Stated goal: From the Kerberos replay error text below, repeat word for word the part that opens with the words containing "at org.apache.hadoop.ipc.Server$Listener.doRead(Server.java:566)" and closes with "at sun.security.krb5.KrbApReq.authenticate(KrbApReq.java:300)".

Text block:
★ ★ ★ ★
2013-02-28 22:49:03,152 INFO  ipc.Server (Server.java:doRead(571)) - IPC Server listener on 8020: readAndProcess threw exception javax.security.sasl.SaslException: GSS initiate failed [Caused by GSSException: Failure unspecified at GSS-API level (Mechanism l
javax.security.sasl.SaslException: GSS initiate failed [Caused by GSSException: Failure unspecified at GSS-API level (Mechanism level: Request is a replay (34))]
        at com.sun.security.sasl.gsskerb.GssKrb5Server.evaluateResponse(GssKrb5Server.java:159)
        at org.apache.hadoop.ipc.Server$Connection.saslReadAndProcess(Server.java:1040)
        at org.apache.hadoop.ipc.Server$Connection.readAndProcess(Server.java:1213)
        at org.apache.hadoop.ipc.Server$Listener.doRead(Server.java:566)
        at org.apache.hadoop.ipc.Server$Listener$Reader.run(Server.java:363)
Caused by: GSSException: Failure unspecified at GSS-API level (Mechanism level: Request is a replay (34))
        at sun.security.jgss.krb5.Krb5Context.acceptSecContext(Krb5Context.java:741)
        at sun.security.jgss.GSSContextImpl.acceptSecContext(GSSContextImpl.java:323)
        at sun.security.jgss.GSSContextImpl.acceptSecContext(GSSContextImpl.java:267)
        at com.sun.security.sasl.gsskerb.GssKrb5Server.evaluateResponse(GssKrb5Server.java:137)
        ... 4 more
Caused by: KrbException: Request is a replay (34)
        at sun.security.krb5.KrbApReq.authenticate(KrbApReq.java:300)
        at sun.security.krb5.KrbApReq.<init>(KrbApReq.java:134)
        at sun.security.jgss.krb5.InitSecContextToken.<init>(InitSecContextToken.java:79)
        at sun.security.jgss.krb5.Krb5Context.acceptSecContext(Krb5Context.java:724)
        ... 7 more

In addition, this problem can manifest itself as performance issues for all clients in the cluster, including dropped connections, timeouts attempting to make RPC calls, and so on.

Likely causes:
  • Multiple services in the cluster are using the same kerberos principal. All secure clients that run on multiple machines should use unique kerberos principals for each machine. For example, rather than connecting as a service principal myservice@EXAMPLE.COM, services should have per-host principals such as myservice/host123.example.com@EXAMPLE.COM.
  • Clocks not in synch: All hosts should run NTP so that clocks are kept in synch between clients and servers.
★ ★ ★ ★
Information shown:
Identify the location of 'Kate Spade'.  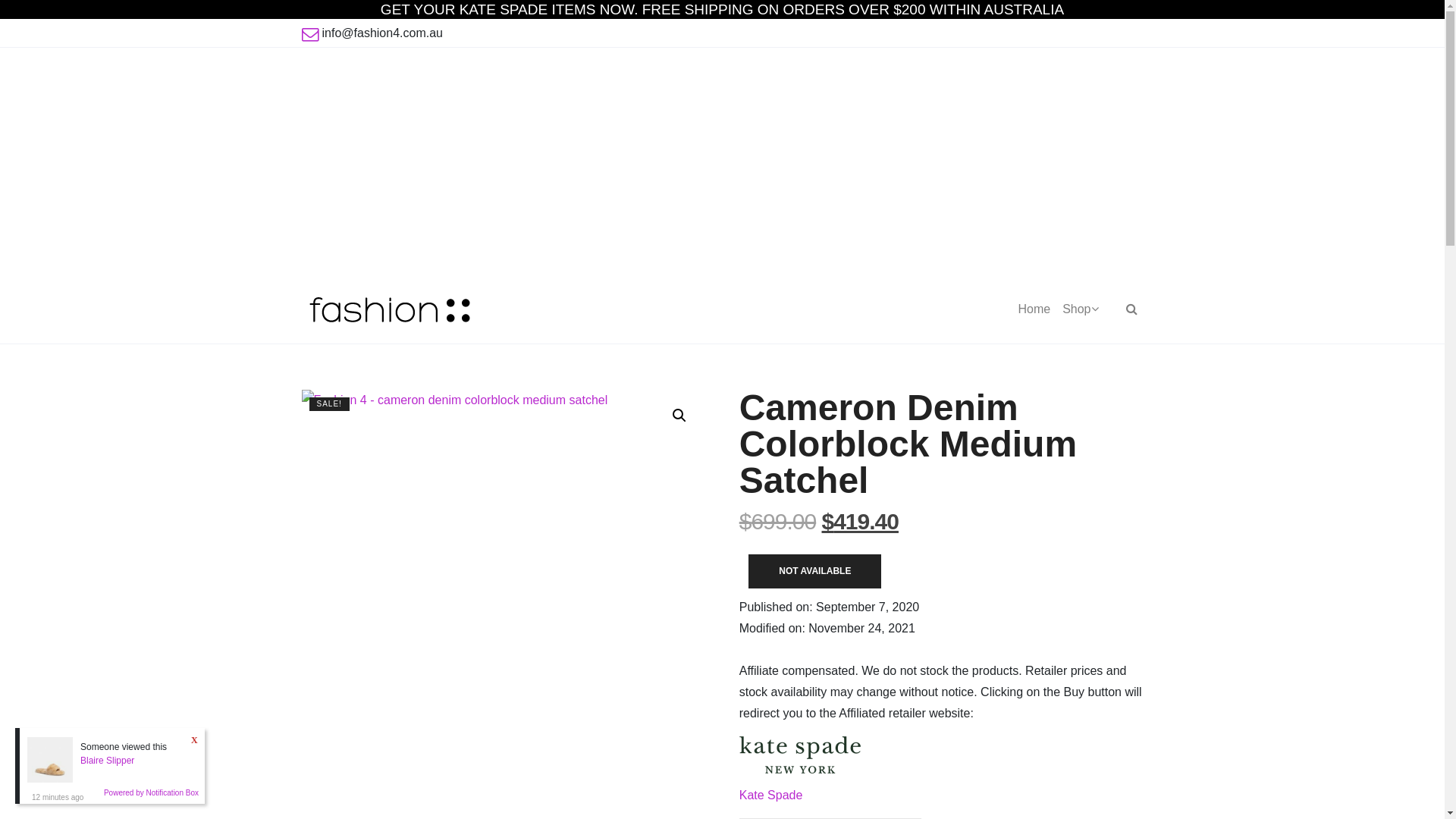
★ ★ ★ ★
Response to the exercise:
at org.apache.hadoop.ipc.Server$Listener.doRead(Server.java:566)
        at org.apache.hadoop.ipc.Server$Listener$Reader.run(Server.java:363)
Caused by: GSSException: Failure unspecified at GSS-API level (Mechanism level: Request is a replay (34))
        at sun.security.jgss.krb5.Krb5Context.acceptSecContext(Krb5Context.java:741)
        at sun.security.jgss.GSSContextImpl.acceptSecContext(GSSContextImpl.java:323)
        at sun.security.jgss.GSSContextImpl.acceptSecContext(GSSContextImpl.java:267)
        at com.sun.security.sasl.gsskerb.GssKrb5Server.evaluateResponse(GssKrb5Server.java:137)
        ... 4 more
Caused by: KrbException: Request is a replay (34)
        at sun.security.krb5.KrbApReq.authenticate(KrbApReq.java:300)